When you think about the stock market, you’re probably picturing people trading stock in companies and worrying about quarterly reports, right? Well, that’s not all that happens on the stock market. Many investors prefer to skip out on stocks altogether and instead invest in commodities like silver and gold.
And, as it turns out, gold investments have remained a popular way for investors of all experience levels to dip their toes into the market. You can invest in gold in a number of ways, and many argue that it’s important for a diversified portfolio to have some investments in precious metal.
Ways to Invest
There are a few ways to invest in gold. The simplest is to just buy physical gold items. Coins, rings, chains, and even traditional bars can all be stored relatively easily and will act as a physical representation of your investment.

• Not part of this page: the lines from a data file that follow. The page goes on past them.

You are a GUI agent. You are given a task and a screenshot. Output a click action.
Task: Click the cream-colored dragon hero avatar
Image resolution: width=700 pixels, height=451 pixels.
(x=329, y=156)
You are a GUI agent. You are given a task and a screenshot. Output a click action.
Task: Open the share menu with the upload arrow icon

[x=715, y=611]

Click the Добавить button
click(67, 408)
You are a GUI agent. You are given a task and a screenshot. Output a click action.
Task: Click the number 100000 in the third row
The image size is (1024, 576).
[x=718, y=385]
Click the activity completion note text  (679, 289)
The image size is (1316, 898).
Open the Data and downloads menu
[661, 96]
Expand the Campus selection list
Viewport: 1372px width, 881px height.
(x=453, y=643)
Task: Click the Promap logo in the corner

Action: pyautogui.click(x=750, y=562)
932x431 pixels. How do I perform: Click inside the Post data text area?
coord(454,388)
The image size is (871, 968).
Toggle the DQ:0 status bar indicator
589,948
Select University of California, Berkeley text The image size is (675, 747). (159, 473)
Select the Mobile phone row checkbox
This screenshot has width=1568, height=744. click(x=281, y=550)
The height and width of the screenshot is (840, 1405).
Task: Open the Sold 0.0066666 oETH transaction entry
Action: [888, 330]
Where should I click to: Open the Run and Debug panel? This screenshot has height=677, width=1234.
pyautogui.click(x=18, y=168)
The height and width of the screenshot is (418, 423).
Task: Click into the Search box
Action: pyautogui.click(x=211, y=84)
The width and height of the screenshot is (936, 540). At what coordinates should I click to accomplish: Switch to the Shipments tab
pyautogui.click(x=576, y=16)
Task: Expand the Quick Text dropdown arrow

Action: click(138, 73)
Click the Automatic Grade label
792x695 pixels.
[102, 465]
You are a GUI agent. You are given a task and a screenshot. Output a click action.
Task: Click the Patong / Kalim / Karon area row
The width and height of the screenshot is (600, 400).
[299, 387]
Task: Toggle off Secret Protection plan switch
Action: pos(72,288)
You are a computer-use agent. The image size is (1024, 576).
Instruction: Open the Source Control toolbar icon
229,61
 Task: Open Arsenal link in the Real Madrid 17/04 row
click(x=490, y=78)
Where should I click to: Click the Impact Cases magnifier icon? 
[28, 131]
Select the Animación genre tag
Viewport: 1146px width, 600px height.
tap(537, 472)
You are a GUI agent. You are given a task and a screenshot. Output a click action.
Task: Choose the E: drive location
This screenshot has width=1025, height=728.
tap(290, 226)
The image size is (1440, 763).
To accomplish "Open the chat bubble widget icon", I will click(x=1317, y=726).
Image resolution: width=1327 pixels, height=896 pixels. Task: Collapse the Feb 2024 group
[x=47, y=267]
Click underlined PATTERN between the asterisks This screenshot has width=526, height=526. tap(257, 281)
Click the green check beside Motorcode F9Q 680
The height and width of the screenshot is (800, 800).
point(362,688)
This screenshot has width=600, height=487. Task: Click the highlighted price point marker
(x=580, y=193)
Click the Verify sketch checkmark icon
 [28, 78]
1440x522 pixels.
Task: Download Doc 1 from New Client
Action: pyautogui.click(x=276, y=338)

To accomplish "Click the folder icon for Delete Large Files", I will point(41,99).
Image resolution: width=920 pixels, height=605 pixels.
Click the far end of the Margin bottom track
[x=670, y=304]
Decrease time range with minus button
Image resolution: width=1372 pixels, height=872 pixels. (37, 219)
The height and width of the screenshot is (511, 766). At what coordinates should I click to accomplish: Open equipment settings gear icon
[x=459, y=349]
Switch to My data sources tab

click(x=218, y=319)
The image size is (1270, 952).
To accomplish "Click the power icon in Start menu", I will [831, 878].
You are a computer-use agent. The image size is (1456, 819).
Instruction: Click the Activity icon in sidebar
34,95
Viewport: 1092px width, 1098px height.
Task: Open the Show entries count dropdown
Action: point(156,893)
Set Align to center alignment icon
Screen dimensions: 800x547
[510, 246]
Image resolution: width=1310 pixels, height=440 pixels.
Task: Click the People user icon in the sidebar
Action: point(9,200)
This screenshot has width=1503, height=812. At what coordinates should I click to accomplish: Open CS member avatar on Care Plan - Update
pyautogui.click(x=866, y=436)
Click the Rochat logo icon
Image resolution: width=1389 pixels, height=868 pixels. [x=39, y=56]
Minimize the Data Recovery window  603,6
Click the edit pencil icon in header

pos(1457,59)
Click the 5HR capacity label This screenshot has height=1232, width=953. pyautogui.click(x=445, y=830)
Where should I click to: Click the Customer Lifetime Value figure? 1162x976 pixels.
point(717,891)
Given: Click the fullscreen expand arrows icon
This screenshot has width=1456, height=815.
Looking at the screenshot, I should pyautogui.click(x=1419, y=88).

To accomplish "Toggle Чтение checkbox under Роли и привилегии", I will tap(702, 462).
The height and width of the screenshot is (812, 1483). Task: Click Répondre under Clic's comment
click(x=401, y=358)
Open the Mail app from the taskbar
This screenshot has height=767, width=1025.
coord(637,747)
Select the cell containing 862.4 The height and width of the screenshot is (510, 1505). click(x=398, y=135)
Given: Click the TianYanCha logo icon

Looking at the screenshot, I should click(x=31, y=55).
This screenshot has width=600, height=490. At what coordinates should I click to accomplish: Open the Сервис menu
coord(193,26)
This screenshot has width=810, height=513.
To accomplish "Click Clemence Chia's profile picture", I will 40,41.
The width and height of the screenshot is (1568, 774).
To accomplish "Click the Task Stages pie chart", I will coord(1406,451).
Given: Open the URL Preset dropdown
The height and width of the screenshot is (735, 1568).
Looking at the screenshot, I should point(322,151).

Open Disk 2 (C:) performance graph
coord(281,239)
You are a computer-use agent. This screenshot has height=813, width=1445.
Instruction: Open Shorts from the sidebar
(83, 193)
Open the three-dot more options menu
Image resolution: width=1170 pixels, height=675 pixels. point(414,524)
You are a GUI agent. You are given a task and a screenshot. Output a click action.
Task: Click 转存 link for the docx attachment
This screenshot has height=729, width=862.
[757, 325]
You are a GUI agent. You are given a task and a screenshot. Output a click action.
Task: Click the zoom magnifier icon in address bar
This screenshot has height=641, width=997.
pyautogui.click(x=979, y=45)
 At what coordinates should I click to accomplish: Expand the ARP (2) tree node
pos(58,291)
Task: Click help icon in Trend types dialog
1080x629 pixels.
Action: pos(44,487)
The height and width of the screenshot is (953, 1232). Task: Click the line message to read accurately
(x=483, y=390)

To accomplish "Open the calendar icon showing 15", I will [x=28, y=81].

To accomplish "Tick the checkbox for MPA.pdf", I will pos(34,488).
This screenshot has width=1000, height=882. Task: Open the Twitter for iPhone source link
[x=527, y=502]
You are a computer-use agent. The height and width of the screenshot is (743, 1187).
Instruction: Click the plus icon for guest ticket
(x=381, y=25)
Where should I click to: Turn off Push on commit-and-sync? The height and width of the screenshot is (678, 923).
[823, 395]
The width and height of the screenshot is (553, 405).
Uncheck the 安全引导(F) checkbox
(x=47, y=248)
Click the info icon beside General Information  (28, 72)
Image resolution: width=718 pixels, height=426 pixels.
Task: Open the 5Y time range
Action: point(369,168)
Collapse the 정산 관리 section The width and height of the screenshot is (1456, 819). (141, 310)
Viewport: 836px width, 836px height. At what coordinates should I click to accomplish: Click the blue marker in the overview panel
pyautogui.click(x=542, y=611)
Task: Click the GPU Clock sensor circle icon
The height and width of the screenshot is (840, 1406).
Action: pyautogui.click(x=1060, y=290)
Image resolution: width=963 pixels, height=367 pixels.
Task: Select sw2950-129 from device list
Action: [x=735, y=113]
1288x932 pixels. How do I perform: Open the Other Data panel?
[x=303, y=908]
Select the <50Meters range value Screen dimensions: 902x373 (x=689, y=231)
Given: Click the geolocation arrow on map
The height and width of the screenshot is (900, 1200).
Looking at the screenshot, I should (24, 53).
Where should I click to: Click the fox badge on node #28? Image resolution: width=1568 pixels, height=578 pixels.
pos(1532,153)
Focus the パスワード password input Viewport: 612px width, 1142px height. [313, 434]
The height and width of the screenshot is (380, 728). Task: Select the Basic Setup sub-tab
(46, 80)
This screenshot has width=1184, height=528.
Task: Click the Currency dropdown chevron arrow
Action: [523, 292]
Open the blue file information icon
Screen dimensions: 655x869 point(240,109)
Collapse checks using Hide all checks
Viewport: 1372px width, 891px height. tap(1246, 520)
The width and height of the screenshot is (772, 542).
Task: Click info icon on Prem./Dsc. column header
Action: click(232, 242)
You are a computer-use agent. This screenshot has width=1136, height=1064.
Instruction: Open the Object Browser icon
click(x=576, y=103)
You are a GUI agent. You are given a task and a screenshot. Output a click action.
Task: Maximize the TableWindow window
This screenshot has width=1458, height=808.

Another option is to trade gold as an ETF, or an “exchange-traded fund,” a common way to buy gold like you would stock in a company. For those who wish to invest in companies and gold at the same time, there’s the option to invest in the shares of a gold mine or gold mining company.
Gold has value for a few reasons. The first, and simplest, is that gold is a longstanding symbol of wealth and prosperity. The precious metal has been used as currency since 560 BC, at least, and has a reputation of being synonymous with “valuable”. This perception is helpful as an investment, as it means that people are likely to find gold desirable even when it’s not in a necessarily practical role.
Another reason investors may favor gold has to do with its use in jewelry. People generally like the warm appearance of gold jewelry, and the metal is scarce enough that jewelry shaped from it tends to be valuable. Another practical application of gold is in some electronics, where gold plays a vital role in some circuit boards.
Guarding Against Inflation
Gold enthusiasts primarily suggest gold as an investment due to its tendency to preserve wealth against the rate of inflation. Many portfolios simply include gold because it is a good way to diversify. It’s not a stock or a bond, and it’s not connected to real estate. This makes gold a unique investment for those wishing to shore up their account against market instability. Historically, when the market has experienced shake-ups, gold has tended to stay relatively stable.